ARRIVA DAVIGO, A CHI FISCHIANO LE ORECCHIE?
UN UOMO DI DESTRA, INDIPENDENTE E FUSTIGATORE DEL MALCOSTUME POLITICO, FAVORITO NELLA CORSA AI VERTICI DELL’ANM
Fischiano molte orecchie alla notizia della possibile, ma per nulla ancora scontata, elezione di Piercamillo Davigo al vertice dell’ANM (Associazione Nazionale Magistrati). Un segnale forte, e dalle mille sfaccettature. All’esterno e pure all’interno del sistema delle toghe italiane.
Un monito virtuoso per il futuro ma anche un campanello d’allarme che ci dice che forse nell’eterna transizione italiana, si è sempre al punto di partenza.
La storia e il profilo di Davigo sono noti a tutti. Magistrato di punta di Mani Pulite, preparato, rigoroso.
Uomo di destra cultore del primato di una fredda tecnocrazia giuridica. Aperto fustigatore della politica e dei malcostumi del nostro paese che in un’epica e non del tutto felice esternazione annunciò che loro, i magistrati, avrebbero provveduto a “rivoltare come un calzino”.
Ma era il 27 settembre del 1994 e, come si dice, tant’acqua è passata sotto i ponti. O forse troppo poca, se così spesso sul fronte della questione morale sembriamo eternamente nel medesimo stagno; come proprio Davigo ancora ieri ricordava dal Brasile, così a un tempo confermando le sue denunce ma pure rivelando il sostanziale fallimento di quella che, con qualche superficiale entusiasmo, proclamammo rivoluzione etico/giudiziaria.

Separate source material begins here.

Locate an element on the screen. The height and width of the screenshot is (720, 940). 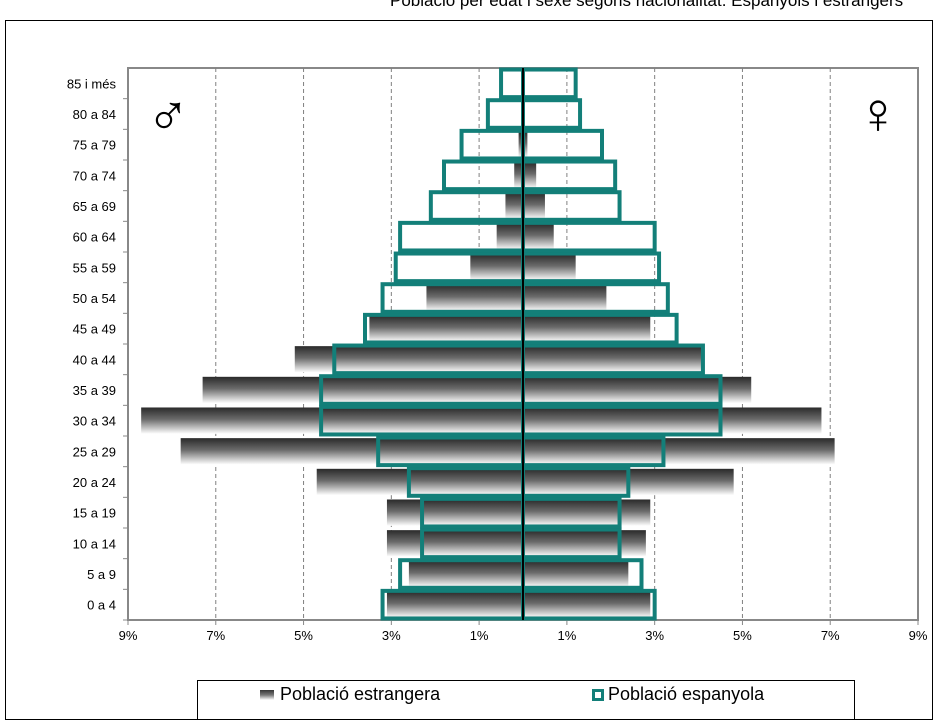
y-tick-label: 40 a 44 is located at coordinates (94, 360).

Ma, nel suo rigore, Davigo è ancora oggi il simbolo del contropotere, del guardiano occhiuto che non fa sconti alla politica, ai colletti bianchi.
Il tutto accompagnato (particolare niente affatto secondario) da una grande capacità di comunicazione ed esternazione, un’empatia con gli ascoltatori televisivi nelle sue non rare apparizioni, che peraltro ha sempre accostato ad un’immagine di indiscussa indipendenza e autorevolezza.
E qui sta l’ulteriore tratto della meno conosciuta sua vicenda recente, tutta interna alle dinamiche delle toghe, quando Davigo storico rappresentante della corrente di destra denominata Magistratura Indipendente, ha deciso di rompere con questa in dichiarata polemica per l’eccessiva corrività con l’attuale potere politico ed esecutivo plasticamente incarnata da Giacomo Ferri, giudice e sottosegretario nel governo Renzi.
Evidente quindi che la sua possibile elezione al vertice delle toghe, fischi innanzitutto alle orecchie del PD e del premier, attore sostanzialmente solitario di una politica che pur non senza contraddizioni, afferma di voler rialzare la testa.
Rivendica di avere, pur non senza compromessi e strafalcioni, la forza dell’autoriforma. Una Politics che non solo respinge reprimendo ma persino fustiga essa i magistrati di ogni ordine e grado talvolta a ragione ma spesso anche sapendo di ammiccare al ventre molle di una società non proprio incline ad accettare un diffuso ed efficace controllo di legalità .
Ecco allora che ove la possibile elezione di Davigo diventasse realtà , il suo effetto simbolico sarebbe inequivocabile. Insieme virtuoso ma anche spietato indice di un eterno ritorno del sistema paese al punto di partenza.
Il corpo sociale che rappresenta il contropotere sceglie una guida forte, di marcatissima indipendenza.
La politica sappia che sul versate sindacale della magistratura avrà un contraddittore fermo e inattaccabile, irreprensibile e di grande forza comunicativa.
Sul fronte istituzionale un guardiano occhiuto e intransigente. Il tutto è senz’altro utile in una logica di check and balance ma non vi è dubbio che la stessa scelta di una personalità affermatasi oltre un quarto di secolo fa e in ragione della forza simbolica che sin da allora acquisì, non può che apparirci indice di una mai nata autentica stagione riformista.
Come se l’alternativa non possa che essere tra immobilismo e patti con Verdini tra banche e nazareni, che non può stupire generino il ritorno in campo di Davigo.
In un’ottica meno pessimista una così autorevole scelta può salutarsi come segmento di una circuito virtuoso.
Poteri e contropoteri dotandosi tutti di guide forti (da Renzi a Davigo) possono reciprocamente pungolarsi e migliorarsi, gettando via per quanto possibile scorie e compromessi.
C’è ne è davvero tanto bisogno in politica, ma anche tra le toghe.